Node-RED updated: The most excellent graphical UI for connecting the Internet of Things (or just things in general), Node-RED has been updated to version 0.6. The announcement notes the process of separating the admin and server authentication to make deployment more robust has begun. Node-RED has nodes that accept HTTP connections and has a HTTP admin front end and previously these were all under one HTTP authentication mechanism – now the UI and nodes are more separate with the option to set a user/password for each. There’s some UI changes like a search filter for the palette of available nodes and easier flow importing by just dragging and dropping JSON onto the UI. In the node-red-nodes library, they’ve added Postgres, Amazon DynamoDB and Emoncms for more connections. There’s also fixes for the MQTT keepalive handing, an added socket timeout settings for TCP sockets and support for all 17 pins of WiringPi. More generally, there’s a range generating node now and the inject node can send empty payloads if needed. Finally, the MongoDB node now can send a user name and password – something I found I needed when writing this for MongoHQ.
Hadoop 2.3.0 released: In case you missed it, version 2.3.0 of the Apache Hadoop project got a release. The release notes list all the details. The short version is this is mostly about HDFS, the distributed file system and the changes include the ability to class the storage under HDFS so you can make tradeoffs between say spinning media, SSDs and memory, an ability to explicitly cache files or directories under HDFS (and local zero-copy reading from the cache) and the use of HDFS and YARN to simplify deploying MapReduce code. Hortonworks has a good writeup which also looks forward to Hadoop 2.4.0 with HDFS ACLs and rolling upgrades.
NetBeans 8 gets an RC: The NetBeans IDE has hit release candidate for 8.0. This is the version that will include JDK 8 support in the editor, Java SE Embedded and Java ME Embedded support, PrimeFaces code generators, AngularJS navigation and code completion, PHP 5.5 support and much more. There’s a summary in the announcement, a lot more detail in the New and Noteworthy wiki page and a pencilled in release date of mid-April.

* [TASKS TO PERFORM]:
1. In the software news roundup, what release date is pencilled in for NetBeans 8.0?
2. Reproduce the software news roundup verbatim from "Hadoop 2.3.0 released: In" up to and including "and rolling upgrades.".

* [DATASET EXTRACT]:
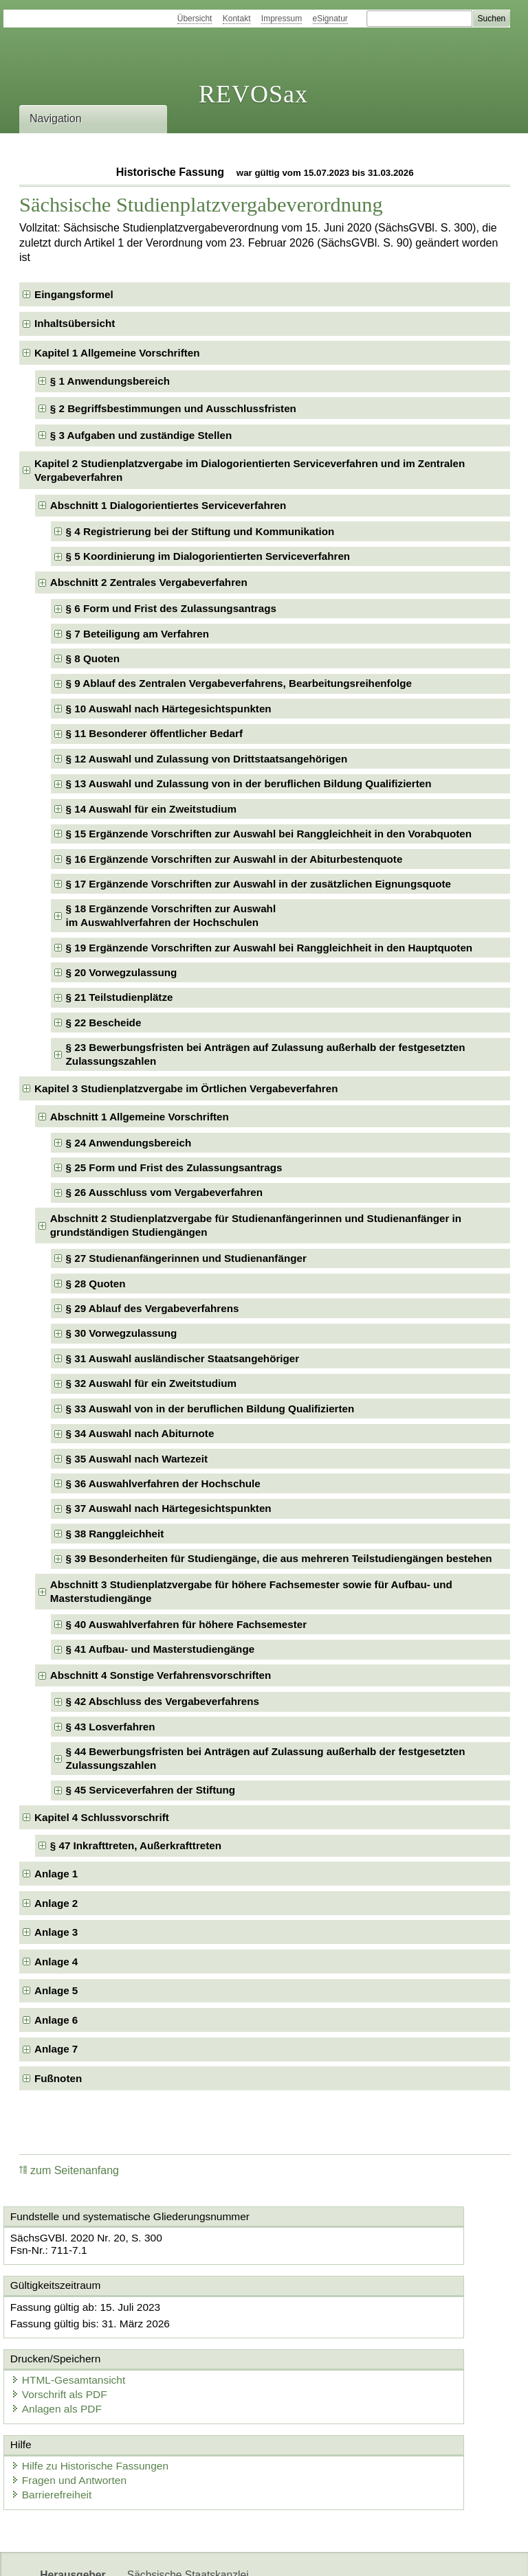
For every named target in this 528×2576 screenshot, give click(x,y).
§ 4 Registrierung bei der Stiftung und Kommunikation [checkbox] (200, 531)
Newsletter (324, 2554)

* [TASK RESPONSES]:
1. Mid-April.

2.
Hadoop 2.3.0 released: In case you missed it, version 2.3.0 of the Apache Hadoop project got a release. The release notes list all the details. The short version is this is mostly about HDFS, the distributed file system and the changes include the ability to class the storage under HDFS so you can make tradeoffs between say spinning media, SSDs and memory, an ability to explicitly cache files or directories under HDFS (and local zero-copy reading from the cache) and the use of HDFS and YARN to simplify deploying MapReduce code. Hortonworks has a good writeup which also looks forward to Hadoop 2.4.0 with HDFS ACLs and rolling upgrades.